Linear Regression

Visualizing between 2 or more variables

Scatterplot - the position of each point is determined by the values of two numerical variables: one on the horizontal (x) axis, the other on the vertical (y) axis (one point for each observation)

Features of the association between the two numerical variables

Form - describes the pattern that the two variables follow together

Ex.

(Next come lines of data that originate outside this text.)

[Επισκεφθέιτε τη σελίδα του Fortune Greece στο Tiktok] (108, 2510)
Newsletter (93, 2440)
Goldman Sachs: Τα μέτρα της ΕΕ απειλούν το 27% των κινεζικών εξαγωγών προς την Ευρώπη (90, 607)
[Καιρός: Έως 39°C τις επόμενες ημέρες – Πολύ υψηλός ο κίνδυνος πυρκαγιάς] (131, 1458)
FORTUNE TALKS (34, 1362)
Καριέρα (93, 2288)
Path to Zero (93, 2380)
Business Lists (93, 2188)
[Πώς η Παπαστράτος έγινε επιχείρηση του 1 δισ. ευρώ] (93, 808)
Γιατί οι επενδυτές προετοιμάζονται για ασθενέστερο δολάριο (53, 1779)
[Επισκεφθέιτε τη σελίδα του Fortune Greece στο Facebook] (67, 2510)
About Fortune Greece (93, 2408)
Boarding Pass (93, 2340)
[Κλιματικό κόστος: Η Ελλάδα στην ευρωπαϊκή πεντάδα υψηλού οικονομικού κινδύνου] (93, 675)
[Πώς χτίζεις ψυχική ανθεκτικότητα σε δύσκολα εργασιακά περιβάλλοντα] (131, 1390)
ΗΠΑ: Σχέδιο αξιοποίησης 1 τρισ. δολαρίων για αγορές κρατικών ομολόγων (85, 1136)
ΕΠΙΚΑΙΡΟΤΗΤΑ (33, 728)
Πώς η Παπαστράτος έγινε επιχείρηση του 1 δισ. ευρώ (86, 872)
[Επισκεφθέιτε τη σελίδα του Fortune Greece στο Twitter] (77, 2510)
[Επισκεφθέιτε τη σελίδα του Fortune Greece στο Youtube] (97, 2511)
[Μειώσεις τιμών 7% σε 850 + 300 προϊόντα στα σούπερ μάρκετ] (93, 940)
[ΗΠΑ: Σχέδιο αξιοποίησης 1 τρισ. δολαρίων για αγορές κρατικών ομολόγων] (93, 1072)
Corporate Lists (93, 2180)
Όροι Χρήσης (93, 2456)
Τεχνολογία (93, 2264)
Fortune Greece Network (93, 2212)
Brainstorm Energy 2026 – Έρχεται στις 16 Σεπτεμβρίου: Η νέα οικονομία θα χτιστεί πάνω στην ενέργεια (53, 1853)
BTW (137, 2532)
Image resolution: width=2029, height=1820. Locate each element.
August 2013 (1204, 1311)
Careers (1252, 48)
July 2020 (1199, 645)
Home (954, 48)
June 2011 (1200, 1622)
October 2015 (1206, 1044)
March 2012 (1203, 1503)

Linear, non-linear, quadratic, exponential…
Direction
- Positive association - values of one variable tend to increase as the other’s increase
- Negative association - values of one variable tend to decrease as the other’s increase
Strength - describes how concentrated the values of the variable are around the pattern
- Strong, moderate, weak

<data_set> %>% ggplot(aes(x=<variable_1>, y=<variable_2>)) + 
	geom_point() +
	labs(x = "Name of x-axis (unit)",
         y = "Name of y-axis (unit)") +
	theme_minimal()  # optional, makes the backgroun white

Example of the `heights` dataset

heights - the name of the dataset in use (<data_set>)
shoePrint - the name of the numerical variable you want to display on the x-axis (<variable_1>)
height - the name of the numerical variable you want to display on the y-axis (<variable_2>)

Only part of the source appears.